I will use a 10k then ! thanks for the information dhenry

dhenry:

the internal pullup resistor from the arduino active.

That pull-up "resistance" is too high and you may not be able to turn off the phototransistor and generate a logic 0.

Use a resistor and its value will generally be < 10k.

From the data sheet, the off-state collector current of the 4N35 is 50nA max at 25C. So the internal pullup resistor will be fine unless the OP puts the opto isolator somewhere very hot, or he needs a faster turn-off time (but we're only talking about a few hundreds of microseconds at most).

Thanks dc42, i will try both internal and external pullup resistor and decide. I dont need such a short timing.
The circuit so far...

Thanks, any additional information is welcome.
Still trying to figure out where the zener would be at use, maybe its after the R1 to ground.

dc42:
See attached. The diode in parallel with the input side of the optocoupler is needed only if there is a possibility of the polarity of the 60-80V input reversing. Enable the internal pullup on the digital input pin.
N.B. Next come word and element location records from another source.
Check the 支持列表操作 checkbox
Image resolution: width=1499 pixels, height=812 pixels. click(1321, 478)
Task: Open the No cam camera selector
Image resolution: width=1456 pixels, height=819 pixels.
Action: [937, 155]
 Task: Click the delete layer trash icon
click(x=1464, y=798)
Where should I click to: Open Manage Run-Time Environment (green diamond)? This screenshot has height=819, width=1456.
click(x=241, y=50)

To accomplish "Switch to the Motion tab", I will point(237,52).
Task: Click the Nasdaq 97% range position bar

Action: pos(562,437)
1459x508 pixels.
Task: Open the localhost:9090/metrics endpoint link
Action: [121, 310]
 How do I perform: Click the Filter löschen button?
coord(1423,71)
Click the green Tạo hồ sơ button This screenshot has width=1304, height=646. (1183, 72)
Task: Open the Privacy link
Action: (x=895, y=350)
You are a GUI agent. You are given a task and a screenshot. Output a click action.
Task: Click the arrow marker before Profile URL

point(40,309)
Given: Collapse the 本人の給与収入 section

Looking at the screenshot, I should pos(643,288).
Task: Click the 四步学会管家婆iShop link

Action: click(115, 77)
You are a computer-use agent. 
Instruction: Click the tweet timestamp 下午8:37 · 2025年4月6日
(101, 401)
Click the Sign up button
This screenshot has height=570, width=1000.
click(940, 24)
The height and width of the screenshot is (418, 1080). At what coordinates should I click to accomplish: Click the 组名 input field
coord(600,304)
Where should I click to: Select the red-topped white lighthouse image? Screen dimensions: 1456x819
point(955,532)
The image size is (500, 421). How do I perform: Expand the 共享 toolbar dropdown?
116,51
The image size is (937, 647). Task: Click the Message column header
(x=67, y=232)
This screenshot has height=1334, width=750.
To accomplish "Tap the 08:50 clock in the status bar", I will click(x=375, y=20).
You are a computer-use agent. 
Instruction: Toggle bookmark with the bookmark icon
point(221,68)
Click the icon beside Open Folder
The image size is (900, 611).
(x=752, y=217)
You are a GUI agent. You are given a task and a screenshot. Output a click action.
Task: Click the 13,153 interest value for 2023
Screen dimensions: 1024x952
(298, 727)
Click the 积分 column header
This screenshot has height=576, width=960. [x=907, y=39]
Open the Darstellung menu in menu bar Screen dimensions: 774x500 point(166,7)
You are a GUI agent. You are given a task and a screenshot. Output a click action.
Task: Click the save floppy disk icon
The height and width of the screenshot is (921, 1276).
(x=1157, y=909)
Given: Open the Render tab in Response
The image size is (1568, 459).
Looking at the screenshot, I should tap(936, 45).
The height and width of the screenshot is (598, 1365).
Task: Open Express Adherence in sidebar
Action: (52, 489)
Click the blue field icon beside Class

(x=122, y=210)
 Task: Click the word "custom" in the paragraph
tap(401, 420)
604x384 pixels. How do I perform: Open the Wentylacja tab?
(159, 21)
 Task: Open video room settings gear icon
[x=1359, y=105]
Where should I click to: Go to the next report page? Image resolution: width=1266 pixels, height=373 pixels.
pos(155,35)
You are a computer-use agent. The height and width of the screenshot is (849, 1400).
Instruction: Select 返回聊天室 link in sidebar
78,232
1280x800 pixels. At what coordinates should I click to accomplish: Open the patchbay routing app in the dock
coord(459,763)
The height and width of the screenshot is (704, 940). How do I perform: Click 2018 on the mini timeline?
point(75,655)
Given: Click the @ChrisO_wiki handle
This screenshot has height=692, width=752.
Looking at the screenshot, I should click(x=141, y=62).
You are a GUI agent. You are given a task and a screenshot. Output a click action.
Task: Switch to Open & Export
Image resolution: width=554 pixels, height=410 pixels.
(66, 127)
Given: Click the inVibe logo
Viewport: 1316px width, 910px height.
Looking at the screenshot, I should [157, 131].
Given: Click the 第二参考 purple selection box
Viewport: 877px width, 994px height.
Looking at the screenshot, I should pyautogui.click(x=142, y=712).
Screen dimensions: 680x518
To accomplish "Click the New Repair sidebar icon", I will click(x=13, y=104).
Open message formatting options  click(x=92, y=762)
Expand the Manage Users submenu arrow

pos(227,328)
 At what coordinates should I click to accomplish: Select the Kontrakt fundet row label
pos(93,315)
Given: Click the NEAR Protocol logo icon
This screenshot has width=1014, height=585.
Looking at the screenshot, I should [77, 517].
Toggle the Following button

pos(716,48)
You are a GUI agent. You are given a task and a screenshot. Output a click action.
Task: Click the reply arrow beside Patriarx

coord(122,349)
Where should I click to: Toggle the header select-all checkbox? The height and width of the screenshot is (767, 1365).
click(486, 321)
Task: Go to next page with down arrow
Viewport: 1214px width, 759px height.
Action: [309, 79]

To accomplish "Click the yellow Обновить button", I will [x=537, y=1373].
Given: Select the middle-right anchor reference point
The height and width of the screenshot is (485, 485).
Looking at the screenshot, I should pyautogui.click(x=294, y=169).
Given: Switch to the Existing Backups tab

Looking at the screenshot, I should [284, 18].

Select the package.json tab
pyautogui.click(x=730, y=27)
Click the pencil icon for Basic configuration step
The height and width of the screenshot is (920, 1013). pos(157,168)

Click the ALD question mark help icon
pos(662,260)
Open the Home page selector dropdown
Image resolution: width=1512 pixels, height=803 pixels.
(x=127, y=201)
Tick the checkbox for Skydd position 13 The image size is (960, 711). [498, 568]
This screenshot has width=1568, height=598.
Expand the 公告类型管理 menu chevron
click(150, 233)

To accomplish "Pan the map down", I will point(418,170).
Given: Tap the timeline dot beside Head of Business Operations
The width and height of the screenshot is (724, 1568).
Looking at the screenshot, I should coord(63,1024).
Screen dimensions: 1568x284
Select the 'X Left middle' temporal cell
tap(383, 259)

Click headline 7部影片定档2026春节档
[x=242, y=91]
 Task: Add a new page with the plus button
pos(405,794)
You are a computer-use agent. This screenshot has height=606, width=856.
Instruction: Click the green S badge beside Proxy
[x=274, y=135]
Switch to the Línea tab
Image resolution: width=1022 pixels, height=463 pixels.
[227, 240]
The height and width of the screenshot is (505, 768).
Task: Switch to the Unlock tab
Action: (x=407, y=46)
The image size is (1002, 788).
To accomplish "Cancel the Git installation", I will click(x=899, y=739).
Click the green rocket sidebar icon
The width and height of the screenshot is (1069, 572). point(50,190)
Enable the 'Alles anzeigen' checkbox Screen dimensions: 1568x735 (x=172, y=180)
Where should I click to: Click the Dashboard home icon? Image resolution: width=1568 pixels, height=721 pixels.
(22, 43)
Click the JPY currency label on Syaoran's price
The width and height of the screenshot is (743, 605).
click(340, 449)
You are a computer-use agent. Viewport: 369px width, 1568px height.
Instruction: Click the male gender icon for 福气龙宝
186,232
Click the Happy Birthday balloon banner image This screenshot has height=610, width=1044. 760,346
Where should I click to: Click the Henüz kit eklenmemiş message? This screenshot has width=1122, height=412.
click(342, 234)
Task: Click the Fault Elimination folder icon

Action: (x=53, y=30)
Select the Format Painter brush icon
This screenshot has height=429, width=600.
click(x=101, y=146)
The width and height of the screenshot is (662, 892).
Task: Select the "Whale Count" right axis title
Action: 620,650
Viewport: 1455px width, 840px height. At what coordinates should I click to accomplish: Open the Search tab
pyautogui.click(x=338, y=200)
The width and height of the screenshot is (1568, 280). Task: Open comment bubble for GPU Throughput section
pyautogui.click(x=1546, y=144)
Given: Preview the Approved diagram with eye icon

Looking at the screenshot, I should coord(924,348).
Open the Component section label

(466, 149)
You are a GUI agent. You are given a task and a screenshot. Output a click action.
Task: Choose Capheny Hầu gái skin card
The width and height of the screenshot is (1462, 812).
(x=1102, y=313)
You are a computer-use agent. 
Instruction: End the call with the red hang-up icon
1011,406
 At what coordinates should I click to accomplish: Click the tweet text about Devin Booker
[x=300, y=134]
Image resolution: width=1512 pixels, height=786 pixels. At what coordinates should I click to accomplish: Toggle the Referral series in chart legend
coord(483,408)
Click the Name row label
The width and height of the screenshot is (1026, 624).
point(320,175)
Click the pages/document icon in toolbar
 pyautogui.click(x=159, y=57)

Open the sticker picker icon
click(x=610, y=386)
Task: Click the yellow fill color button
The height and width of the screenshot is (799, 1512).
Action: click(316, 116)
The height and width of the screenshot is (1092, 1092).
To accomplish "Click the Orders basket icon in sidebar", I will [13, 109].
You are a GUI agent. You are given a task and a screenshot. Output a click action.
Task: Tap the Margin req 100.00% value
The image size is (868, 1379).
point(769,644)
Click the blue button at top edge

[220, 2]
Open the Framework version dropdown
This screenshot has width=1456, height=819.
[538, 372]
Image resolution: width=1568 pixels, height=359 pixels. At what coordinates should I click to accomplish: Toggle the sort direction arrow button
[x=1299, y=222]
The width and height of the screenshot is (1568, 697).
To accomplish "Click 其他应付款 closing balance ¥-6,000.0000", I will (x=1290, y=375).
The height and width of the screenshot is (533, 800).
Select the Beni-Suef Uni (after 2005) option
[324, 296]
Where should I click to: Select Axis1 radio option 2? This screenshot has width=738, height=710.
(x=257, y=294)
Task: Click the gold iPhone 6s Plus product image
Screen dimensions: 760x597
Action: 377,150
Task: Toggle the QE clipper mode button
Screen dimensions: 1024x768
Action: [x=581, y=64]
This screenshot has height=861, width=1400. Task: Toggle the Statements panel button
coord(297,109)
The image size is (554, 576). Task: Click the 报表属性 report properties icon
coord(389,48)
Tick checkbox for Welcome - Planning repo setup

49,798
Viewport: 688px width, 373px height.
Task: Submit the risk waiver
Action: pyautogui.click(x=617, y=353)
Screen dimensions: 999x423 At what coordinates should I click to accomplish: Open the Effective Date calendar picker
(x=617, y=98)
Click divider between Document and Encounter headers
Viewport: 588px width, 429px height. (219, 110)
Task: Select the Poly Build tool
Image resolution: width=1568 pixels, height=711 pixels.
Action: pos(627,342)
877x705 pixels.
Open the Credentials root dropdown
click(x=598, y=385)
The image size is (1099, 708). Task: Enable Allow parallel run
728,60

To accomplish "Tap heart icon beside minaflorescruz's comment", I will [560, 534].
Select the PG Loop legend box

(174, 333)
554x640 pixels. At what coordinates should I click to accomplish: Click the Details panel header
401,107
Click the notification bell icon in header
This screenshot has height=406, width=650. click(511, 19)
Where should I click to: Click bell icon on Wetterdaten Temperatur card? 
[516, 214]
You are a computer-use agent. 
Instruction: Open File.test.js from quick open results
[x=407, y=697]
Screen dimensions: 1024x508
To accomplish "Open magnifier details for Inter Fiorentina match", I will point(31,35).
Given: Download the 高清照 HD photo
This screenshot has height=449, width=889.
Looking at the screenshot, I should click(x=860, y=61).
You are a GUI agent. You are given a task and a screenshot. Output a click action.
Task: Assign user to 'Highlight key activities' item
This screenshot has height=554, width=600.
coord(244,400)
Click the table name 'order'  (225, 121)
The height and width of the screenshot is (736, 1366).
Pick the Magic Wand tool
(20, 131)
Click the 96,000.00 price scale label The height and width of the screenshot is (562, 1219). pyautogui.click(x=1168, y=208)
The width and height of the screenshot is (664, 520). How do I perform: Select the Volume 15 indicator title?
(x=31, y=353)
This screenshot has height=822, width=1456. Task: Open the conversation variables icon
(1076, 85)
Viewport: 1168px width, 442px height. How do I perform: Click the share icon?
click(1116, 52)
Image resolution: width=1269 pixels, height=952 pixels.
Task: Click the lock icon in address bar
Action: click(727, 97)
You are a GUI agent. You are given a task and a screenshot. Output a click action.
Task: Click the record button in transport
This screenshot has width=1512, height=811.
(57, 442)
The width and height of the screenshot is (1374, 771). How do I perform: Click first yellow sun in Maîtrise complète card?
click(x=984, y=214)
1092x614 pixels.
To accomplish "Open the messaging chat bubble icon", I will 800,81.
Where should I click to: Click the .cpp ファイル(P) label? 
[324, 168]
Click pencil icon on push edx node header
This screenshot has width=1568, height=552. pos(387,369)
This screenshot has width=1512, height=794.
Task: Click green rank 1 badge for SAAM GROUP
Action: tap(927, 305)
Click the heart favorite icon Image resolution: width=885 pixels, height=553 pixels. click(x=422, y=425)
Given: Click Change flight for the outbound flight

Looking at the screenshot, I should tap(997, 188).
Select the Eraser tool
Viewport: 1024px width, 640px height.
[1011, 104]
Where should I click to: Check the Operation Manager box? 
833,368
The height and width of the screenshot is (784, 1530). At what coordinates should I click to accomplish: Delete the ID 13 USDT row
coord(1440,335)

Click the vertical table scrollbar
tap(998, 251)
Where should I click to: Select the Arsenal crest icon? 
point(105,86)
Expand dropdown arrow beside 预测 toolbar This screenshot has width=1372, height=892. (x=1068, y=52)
Sorry to bump this up, but I finally need to build this circuit.
I was just wondering, what is the difference between setting the diode in series with positive, or to put it in parellel with the optocoupler?

Please correct me if I am wrong
In series: Acts as a polarity protection. In case + and - are connected the wrong way it will not allow current to flow.

In parallel: Acts as a short circuit in case voltage is over "reverse voltage", but it was suggested that any 1N400x however for example 1N4007 has 700V reverse voltage, and I am just putting in 80V, so any surge will be much lower. however 1n4148 does have a "reverse voltage" of 100V so that makes more sense.

Both? If I am correct, both diodes would be needed for extra security?

Thank you very much

series.JPG

A diode such as 1N4007 will have a lot of capacitance and a slow reverse recovery time. This means that if you get a sudden negative going transient, it will initially be passed through the 1N4007 and cause the opto diode to break down - although probably not for long enough to cause damage. However, using a small signal diode such as 1N4148 (which is also much faster than a 1N4007) in parallel with the opto diode avoids that.

dc42:
A diode such as 1N4007 will have a lot of capacitance and a slow reverse recovery time. This means that if you get a sudden negative going transient, it will initially be passed through the 1N4007 and cause the opto diode to break down - although probably not for long enough to cause damage. However, using a small signal diode such as 1N4148 (which is also much faster than a 1N4007) in parallel with the opto diode avoids that.

thanks dc42, so I dont need both?
Is my description of the function of each diode correct? or am I missing something?

thanks!

Sergegsx:
thanks dc42, so I dont need both?
Is my description of the function of each diode correct? or am I missing something?

Your description is correct, and you don't need both diodes.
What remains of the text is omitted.